Japanese Mulberry


Japanese Mulberry – Morus australis

color photo Japanese mulberry tree in summer foliageThis Morton Arboretum Japanese Mulberry specimen is 36 years old, grown from seed

Mulberry Family: Moraceae
Mulberries are edible and the bark is used in many types of specialized papers.

Sunny forest margins, mountain slopes; 500-2200 m. Anhui, Fujian, SE Gansu, Guangdong, Guangxi, Guizhou, Hebei, Henan, Hubei, Hunan, Jiangsu, Jiangxi, Shaanxi, Shandong, S Shanxi, Sichuan, Yunnan, Zhejiang [Japan (cultivated), Korea] [2].

Japanese Mulberry grows as a small tree or shrub. Bark grayish brown.
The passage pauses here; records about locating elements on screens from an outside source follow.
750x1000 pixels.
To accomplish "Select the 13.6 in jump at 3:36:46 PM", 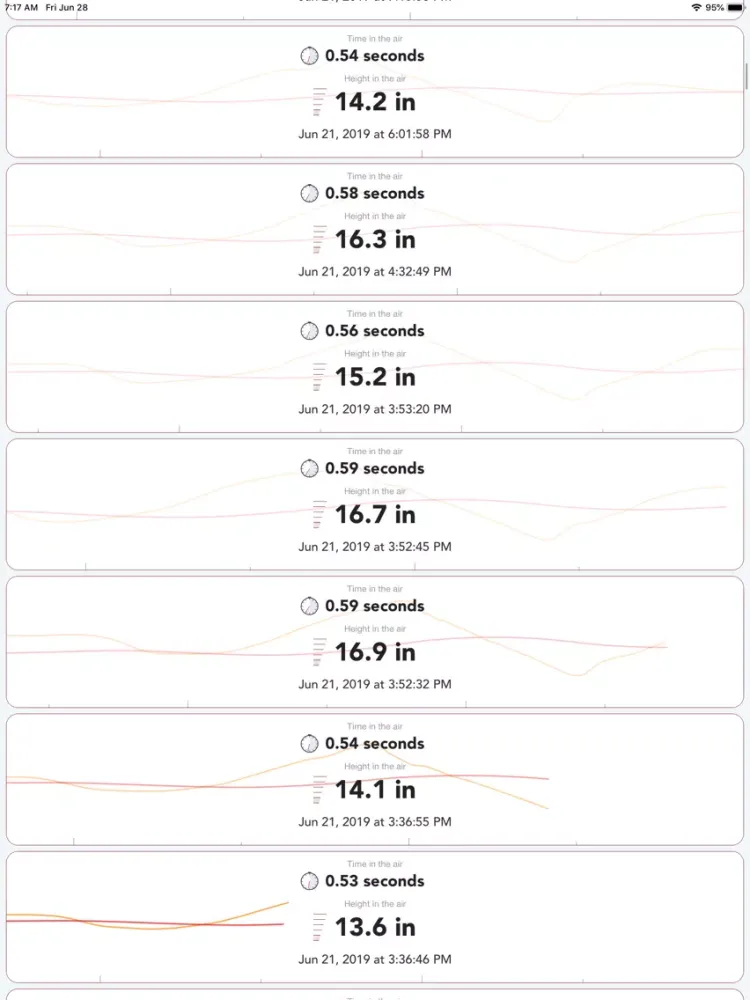I will coord(375,917).
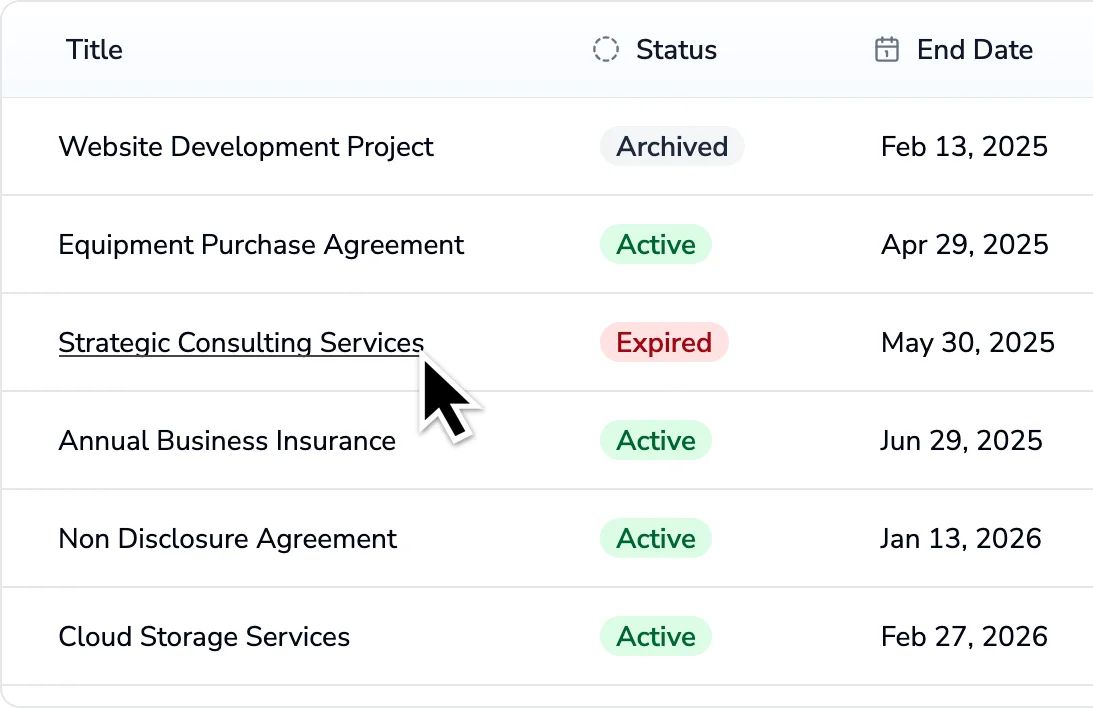Click the dashed circle icon beside Status
Image resolution: width=1093 pixels, height=708 pixels.
coord(606,49)
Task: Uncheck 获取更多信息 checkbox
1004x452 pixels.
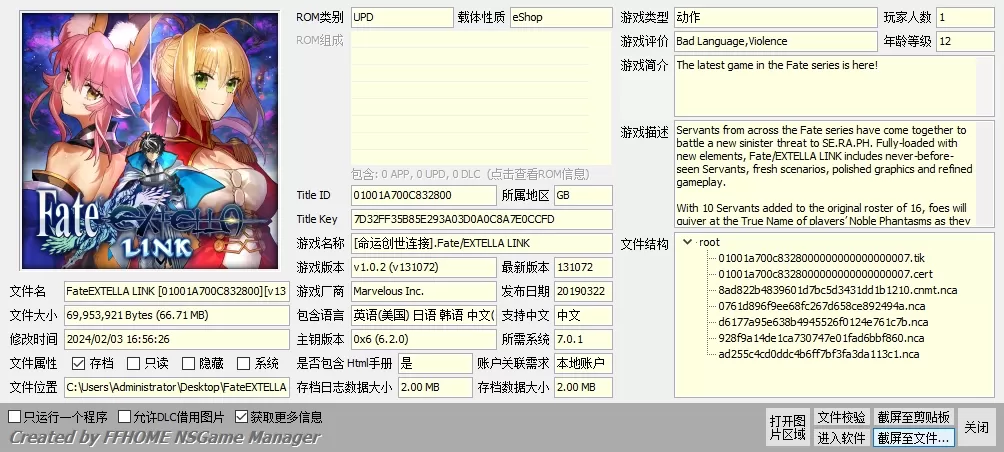Action: 241,417
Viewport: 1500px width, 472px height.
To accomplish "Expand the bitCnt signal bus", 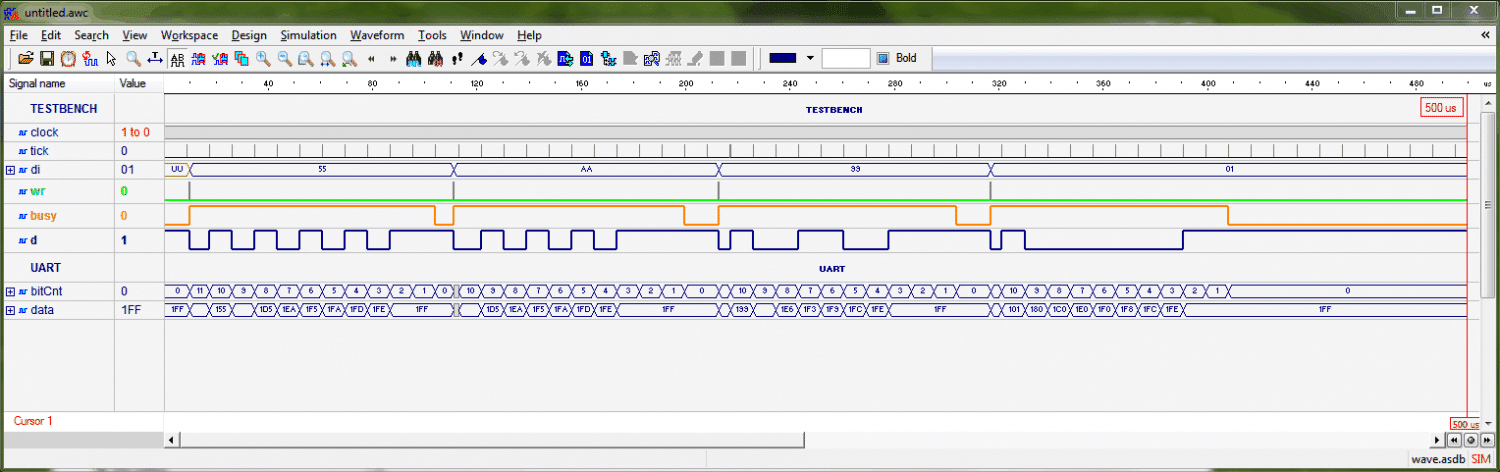I will 10,291.
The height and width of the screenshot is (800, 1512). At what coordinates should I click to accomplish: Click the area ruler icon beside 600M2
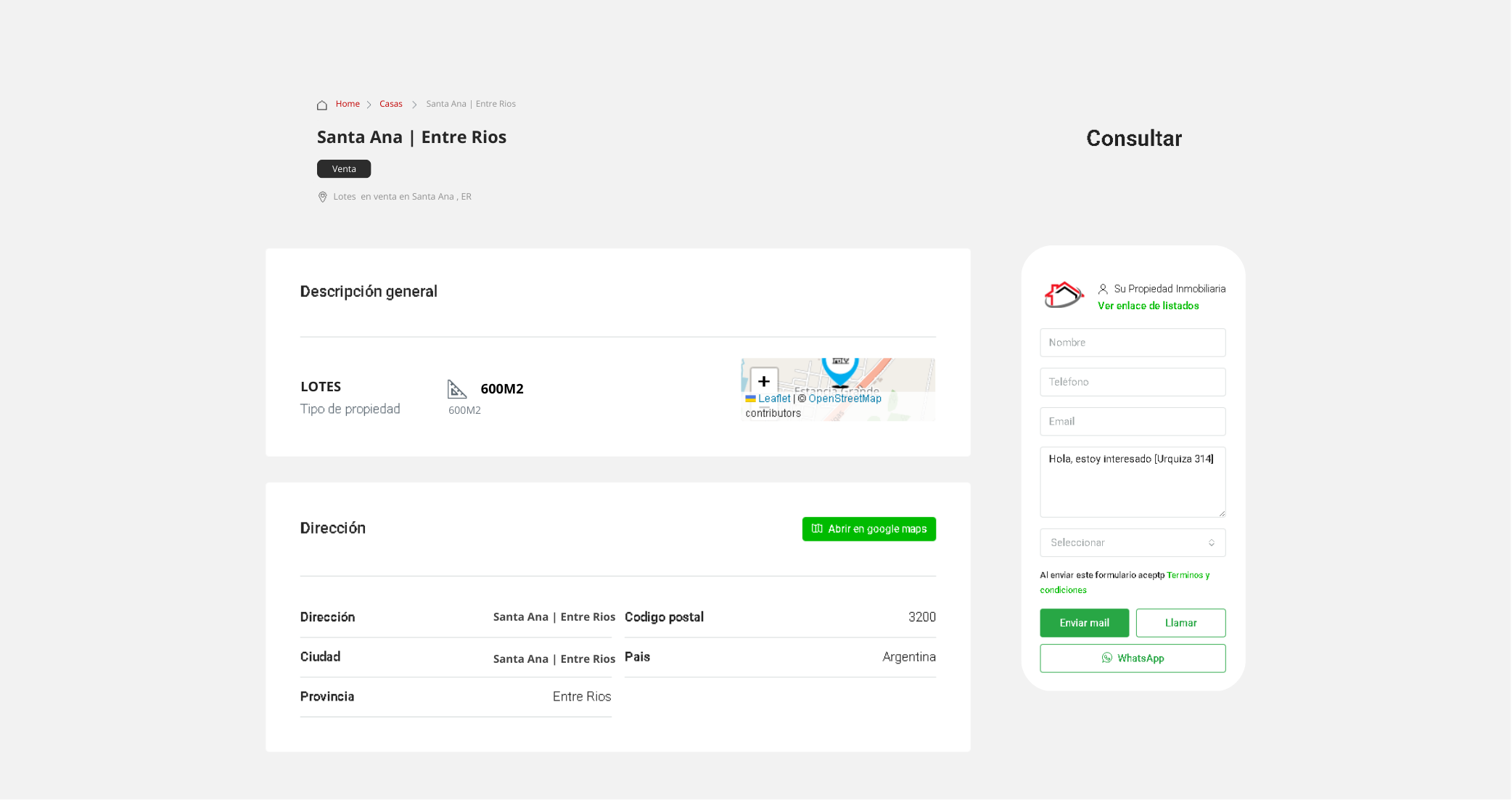(x=456, y=389)
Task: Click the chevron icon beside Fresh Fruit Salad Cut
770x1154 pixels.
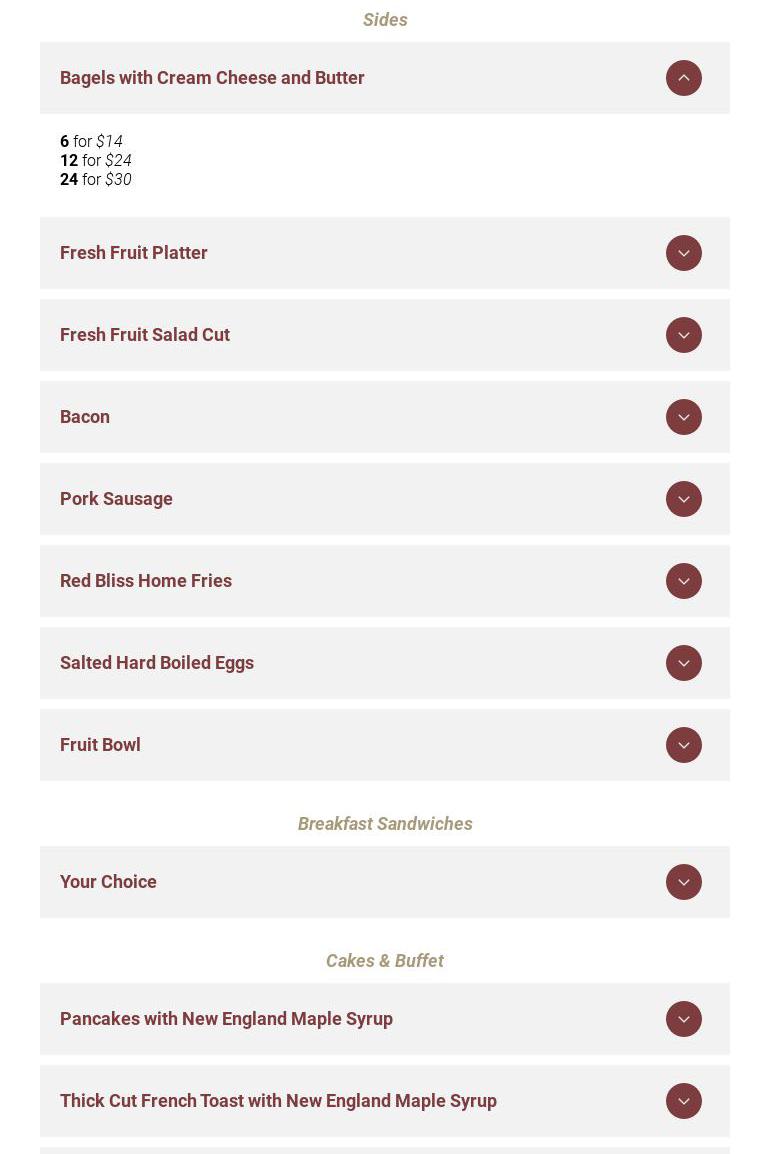Action: tap(684, 335)
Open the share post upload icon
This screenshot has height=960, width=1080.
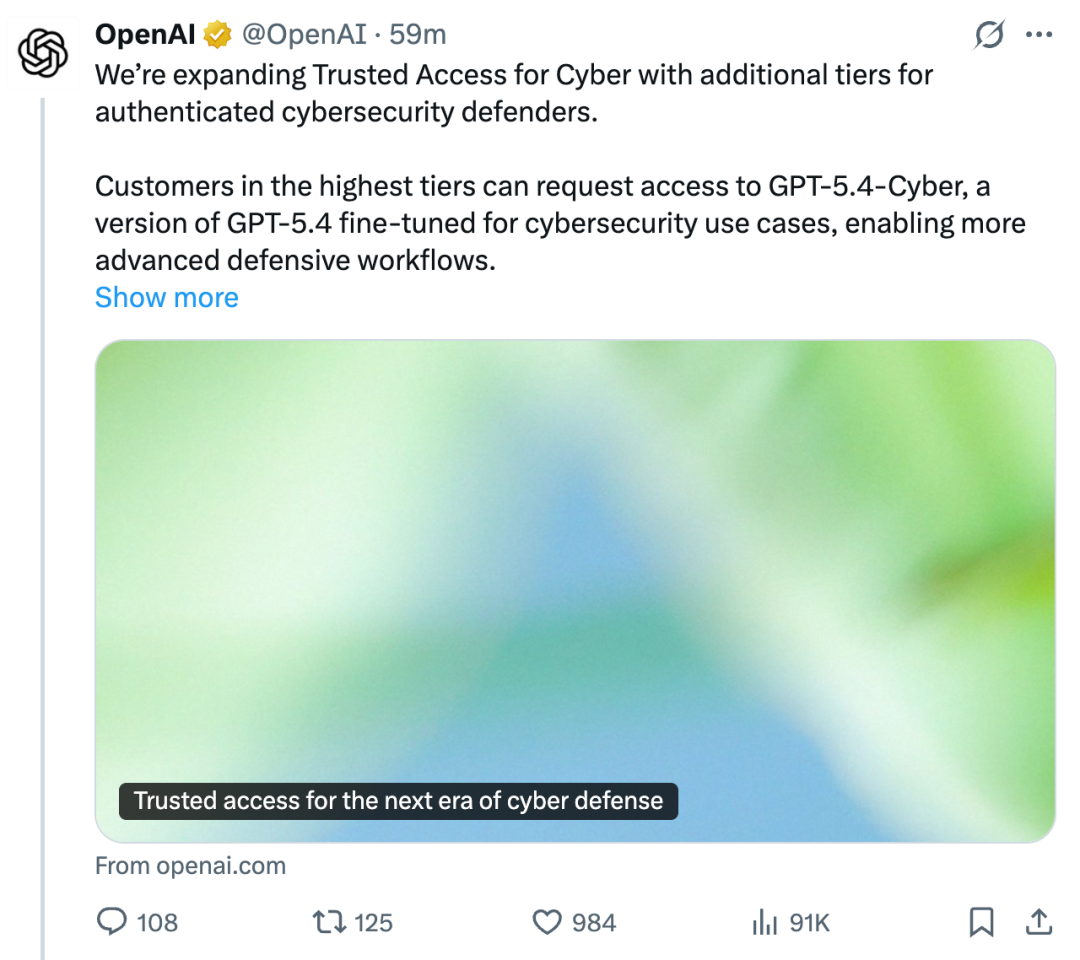(x=1038, y=921)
The bark fibers are used for making paper, the leaves are used as food for silkworms, the fruit are edible, and the bark is used medicinally. [3]

color photo Japanese mulberry tree in yellow fall colors

Male catkins 1-1.5 cm, pubescent. Female inflorescences globose, ca. 1 cm, densely white pubescent; peduncle short. Male flowers: calyx lobes green, ovate; anther yellow. Female flowers: calyx lobes dark green, oblong; style long; stigma 2-branched, abaxially pubescent. Syncarp red to dark purple when mature, shortly cylindric, ca. 1 cm in diam. [2] I haven’t a clue as to what most of this means – I’m not a botanist.

Japanese Mulberry Bark

Shrubs or small trees, 1-7 m tall, deciduous. Bark grayish brown. This species is closely related to Morus indica Linnaeus, and some authors have considered them conspecific. Varieties have been recognized on the basis of differences in leaf form, particularly the degree of division. Deeply divided leaves are characteristic of juvenile growth in a number of genera in the Moraceae and other families, and it does not seem advisable to give such material formal names, at least without more detailed population studies.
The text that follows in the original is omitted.